SAN FRANCISCO - Small business owners in the APEC security zones in San Francisco have been vocal about the negative impacts of APEC, warning city leaders before the summit of their concerns for revenue.
On Friday, business owners who stayed open said, that although the hotels were fully booked and 20,000 people were in the city for the summit, they lost revenue.
Small business owners all over the city felt the impact, reporting losses of up to hundreds of thousands of dollars. They said most of the attendees did not visit their business and city officials also told locals to avoid the area.
With the heightened security and changes in traffic, business owners like Arash Ghanadan said he is "deeply disappointed" by the lack of support for small businesses, even sending a letter to city leaders on Monday expressing his concern.
"APEC attendees are here for diplomacy. They’re not necessarily here to see San Francisco," he said.

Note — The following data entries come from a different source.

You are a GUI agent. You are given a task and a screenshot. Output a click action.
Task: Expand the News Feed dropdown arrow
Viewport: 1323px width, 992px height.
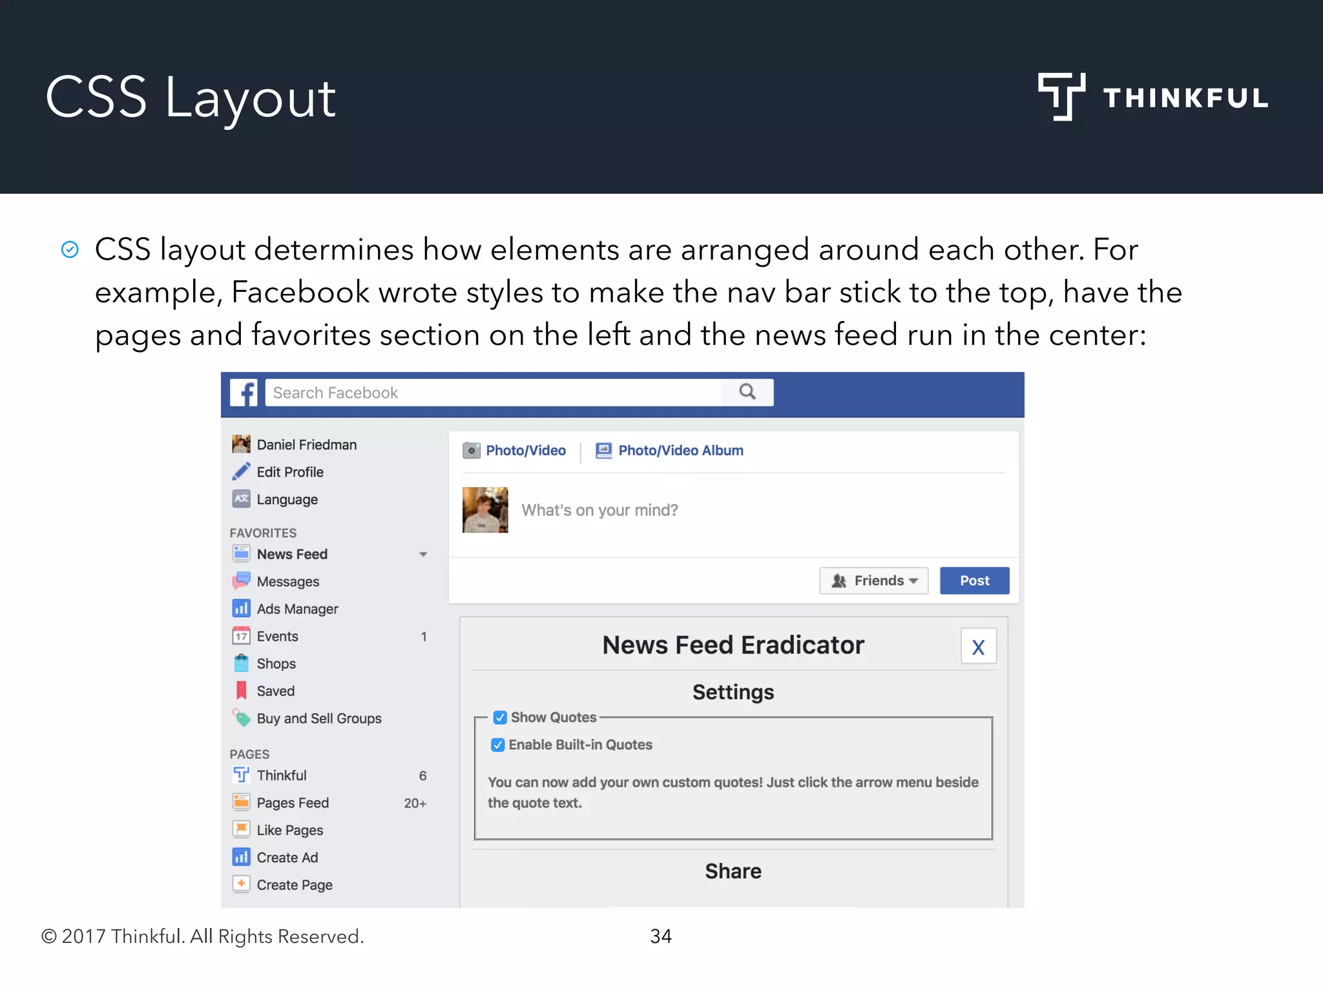point(423,554)
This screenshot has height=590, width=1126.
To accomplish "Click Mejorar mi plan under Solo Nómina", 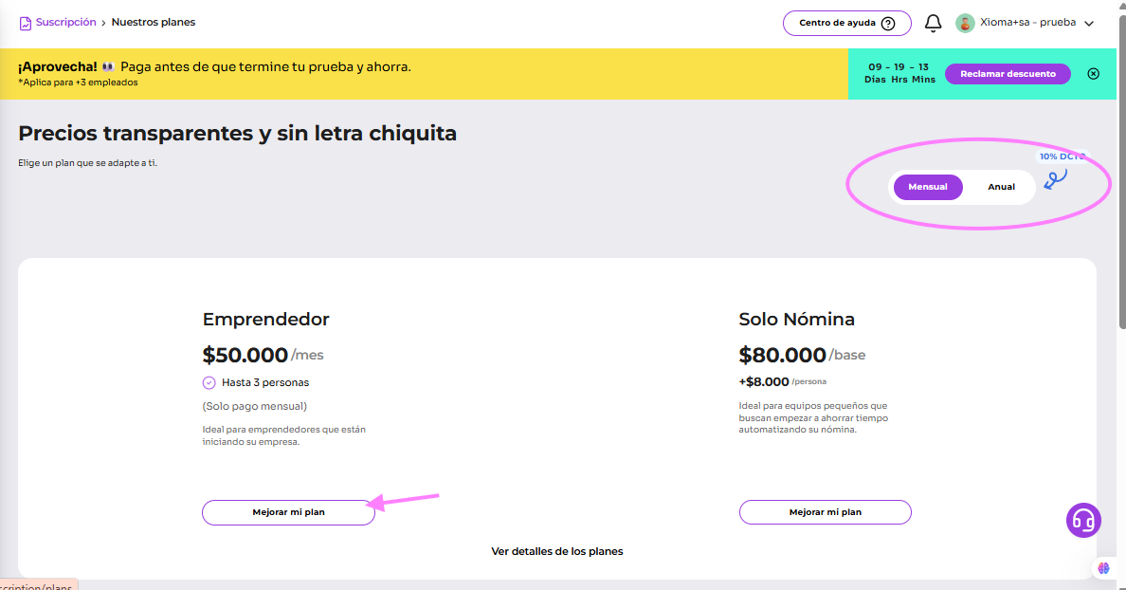I will (x=825, y=512).
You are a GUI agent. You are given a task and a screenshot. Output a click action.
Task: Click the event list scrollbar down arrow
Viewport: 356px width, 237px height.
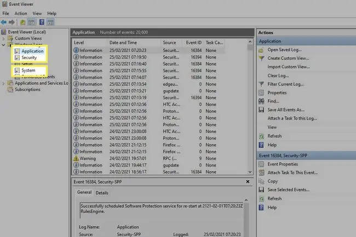(250, 172)
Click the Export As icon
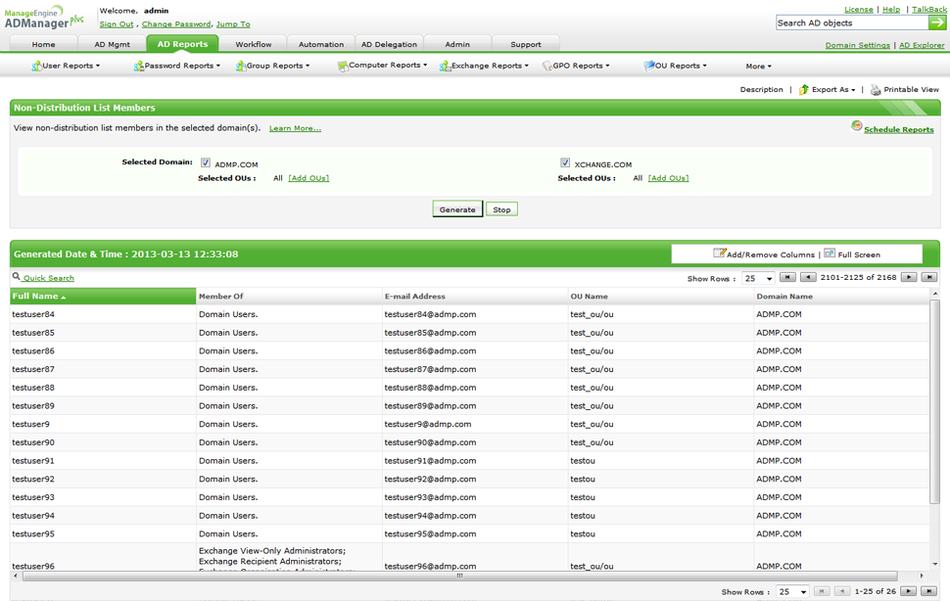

Barricades went up blocking the vehicle traffic in security zones, but leaving room for pedestrians to walk into businesses. APEC attendees would have had to leave the security zones and walk around the fencing to visit a small business in the security zones.
Novela, a bar and lounge that usually has more than 130 reservations a night, had 136 reservations on Thursday, Nov. 2, and had an empty queue on Thursday, Nov. 16.
"Monday for example, we had maybe 10 or 12 customers total," said Ghanadan, one of the owners of Novela.
Ghanadan is a partner in three lounges. Novela is in the security zone. Madarae on Minna Street is on the outskirts of the security zone and Barbarossa Lounge is in North Beach. He said APEC impacted all three businesses.
He originally projected losses of up to $150,000 across his businesses, but said on Friday, "The impact is probably closer to $250,000 at this point."
We followed up with John Eric Sanchez, owner of Executive Order Bar and Lounge near Fifth and Mission Streets. He told KTVU in October about his concerns that the city was not preparing small business owners in the security zone.
"They told us to open up because business was going to be great for small business, and it wasn’t," said Sanchez.
Sanchez took the risk of staying open and spent $8,000 on labor, but only earned $1,800 in sales between Sunday and Thursday.
"I’d say maybe less than 10% of it came from anything APEC related," he said, a steep decline from the $20,000 he raked in the same time last year.
Sanchez said the city sold a bill of goods they couldn’t deliver.
"If I knew what I know today about 10 days ago, a week ago, I would have made the decision to shut down the business," said Ghanadan.
Jessica Rae said reservations at her dance studio, Rae Studios, started off strong on Monday, but she saw a decline in appointments as the week went on, affecting sales.
"About 30% decrease in revenue," she said.
Rae said she received support in another way when her business was tapped to provide fitness and dance classes at the reopening of UN Plaza.
City officials said an event of this magnitude is unprecedented, and it can be difficult to anticipate the impact.
In a statement from a spokesperson at the Office of Economic and Workforce Development, they wrote in part, "APEC is giving San Francisco the opportunity to promote the City to the world and generate long-term positive economic impacts. Ultimately, as the City continues to build on the Mayor’s Roadmap to San Francisco’s Future, major global events like this will bring more visitors and more customers to our small businesses in the long run. We’re committed to this momentum so that every San Franciscan benefits."
The statement went on to say, "We understood there would be impacts and some disruptions throughout the week, which is why we launched a multi-agency outreach effort."
The outreach effort included teams engaging with merchants as the Secret Service and federal partners shared their plans for security, sharing information through flyers and community meetings, and listening to community concerns on a daily basis.
"This advocacy and work is ongoing, and as APEC concludes, the OEWD and Office of Small Business are working better to understand the full impacts to small businesses from APEC," said the city spokesperson.
"As a whole, APEC, in the long term, promotes San Francisco and brings more business, but in the short term for small businesses, the impact is very significant. Losing a week of business is significant," said Ghanadan.
Business owners told KTVU they want the city to find a solution and are asking for compensation for operating costs.
The city’s spokesperson shared, "We'll be working with small businesses sector to examine how we can better serve them not only in the wake of this event but to better position them to benefit from future ones."